(Exercise)
Line by line, the entries below are to be reproduced unaltered.

(Stored dataset items)
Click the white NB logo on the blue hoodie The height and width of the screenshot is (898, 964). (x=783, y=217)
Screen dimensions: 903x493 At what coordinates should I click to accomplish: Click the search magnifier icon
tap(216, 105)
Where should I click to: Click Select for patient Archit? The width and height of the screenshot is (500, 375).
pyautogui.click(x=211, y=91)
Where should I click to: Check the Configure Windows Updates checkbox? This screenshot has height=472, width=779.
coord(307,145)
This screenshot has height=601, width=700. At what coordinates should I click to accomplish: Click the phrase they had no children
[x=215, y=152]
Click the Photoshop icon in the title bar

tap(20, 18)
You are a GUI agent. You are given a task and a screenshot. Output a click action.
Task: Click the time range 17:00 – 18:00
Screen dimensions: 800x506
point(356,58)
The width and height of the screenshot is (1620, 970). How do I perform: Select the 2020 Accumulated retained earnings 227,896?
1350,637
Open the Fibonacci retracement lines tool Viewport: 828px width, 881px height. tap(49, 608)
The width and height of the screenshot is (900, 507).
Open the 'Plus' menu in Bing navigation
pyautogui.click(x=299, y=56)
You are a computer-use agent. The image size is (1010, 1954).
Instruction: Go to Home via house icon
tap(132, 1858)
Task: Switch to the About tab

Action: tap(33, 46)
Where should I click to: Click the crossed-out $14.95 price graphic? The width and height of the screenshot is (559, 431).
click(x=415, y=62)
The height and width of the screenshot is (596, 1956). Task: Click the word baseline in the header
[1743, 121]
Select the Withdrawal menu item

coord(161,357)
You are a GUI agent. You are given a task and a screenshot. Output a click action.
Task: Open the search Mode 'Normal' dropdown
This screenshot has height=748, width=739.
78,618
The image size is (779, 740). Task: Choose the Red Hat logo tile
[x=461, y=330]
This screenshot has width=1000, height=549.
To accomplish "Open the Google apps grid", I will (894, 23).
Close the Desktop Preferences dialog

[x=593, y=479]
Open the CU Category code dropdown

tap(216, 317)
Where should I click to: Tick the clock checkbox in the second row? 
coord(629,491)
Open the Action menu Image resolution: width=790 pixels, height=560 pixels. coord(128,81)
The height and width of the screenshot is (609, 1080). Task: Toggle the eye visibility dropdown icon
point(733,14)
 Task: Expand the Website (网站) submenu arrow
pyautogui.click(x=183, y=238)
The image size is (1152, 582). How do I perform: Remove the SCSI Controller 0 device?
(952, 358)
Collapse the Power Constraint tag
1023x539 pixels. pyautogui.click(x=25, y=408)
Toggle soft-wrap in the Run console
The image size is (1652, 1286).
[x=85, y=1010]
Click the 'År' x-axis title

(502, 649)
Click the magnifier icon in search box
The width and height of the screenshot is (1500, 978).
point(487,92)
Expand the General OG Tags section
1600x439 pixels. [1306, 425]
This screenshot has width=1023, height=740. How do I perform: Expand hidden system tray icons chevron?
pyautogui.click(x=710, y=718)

(Answer for this exercise)
Click the white NB logo on the blue hoodie The height and width of the screenshot is (898, 964). (x=783, y=217)
Screen dimensions: 903x493 At what coordinates should I click to accomplish: Click the search magnifier icon
tap(216, 105)
Where should I click to: Click Select for patient Archit? The width and height of the screenshot is (500, 375).
pyautogui.click(x=211, y=91)
Where should I click to: Check the Configure Windows Updates checkbox? This screenshot has height=472, width=779.
coord(307,145)
This screenshot has height=601, width=700. At what coordinates should I click to accomplish: Click the phrase they had no children
[x=215, y=152]
Click the Photoshop icon in the title bar

tap(20, 18)
You are a GUI agent. You are given a task and a screenshot. Output a click action.
Task: Click the time range 17:00 – 18:00
Screen dimensions: 800x506
point(356,58)
The width and height of the screenshot is (1620, 970). How do I perform: Select the 2020 Accumulated retained earnings 227,896?
1350,637
Open the Fibonacci retracement lines tool Viewport: 828px width, 881px height. tap(49, 608)
The width and height of the screenshot is (900, 507).
Open the 'Plus' menu in Bing navigation
pyautogui.click(x=299, y=56)
You are a computer-use agent. The image size is (1010, 1954).
Instruction: Go to Home via house icon
tap(132, 1858)
Task: Switch to the About tab

Action: tap(33, 46)
Where should I click to: Click the crossed-out $14.95 price graphic? The width and height of the screenshot is (559, 431).
click(x=415, y=62)
The height and width of the screenshot is (596, 1956). Task: Click the word baseline in the header
[1743, 121]
Select the Withdrawal menu item

coord(161,357)
You are a GUI agent. You are given a task and a screenshot. Output a click action.
Task: Open the search Mode 'Normal' dropdown
This screenshot has height=748, width=739.
78,618
The image size is (779, 740). Task: Choose the Red Hat logo tile
[x=461, y=330]
This screenshot has width=1000, height=549.
To accomplish "Open the Google apps grid", I will (894, 23).
Close the Desktop Preferences dialog

[x=593, y=479]
Open the CU Category code dropdown

tap(216, 317)
Where should I click to: Tick the clock checkbox in the second row? 
coord(629,491)
Open the Action menu Image resolution: width=790 pixels, height=560 pixels. coord(128,81)
The height and width of the screenshot is (609, 1080). Task: Toggle the eye visibility dropdown icon
point(733,14)
 Task: Expand the Website (网站) submenu arrow
pyautogui.click(x=183, y=238)
The image size is (1152, 582). How do I perform: Remove the SCSI Controller 0 device?
(952, 358)
Collapse the Power Constraint tag
1023x539 pixels. pyautogui.click(x=25, y=408)
Toggle soft-wrap in the Run console
The image size is (1652, 1286).
[x=85, y=1010]
Click the 'År' x-axis title

(502, 649)
Click the magnifier icon in search box
The width and height of the screenshot is (1500, 978).
point(487,92)
Expand the General OG Tags section
1600x439 pixels. [1306, 425]
This screenshot has width=1023, height=740. How do I perform: Expand hidden system tray icons chevron?
pyautogui.click(x=710, y=718)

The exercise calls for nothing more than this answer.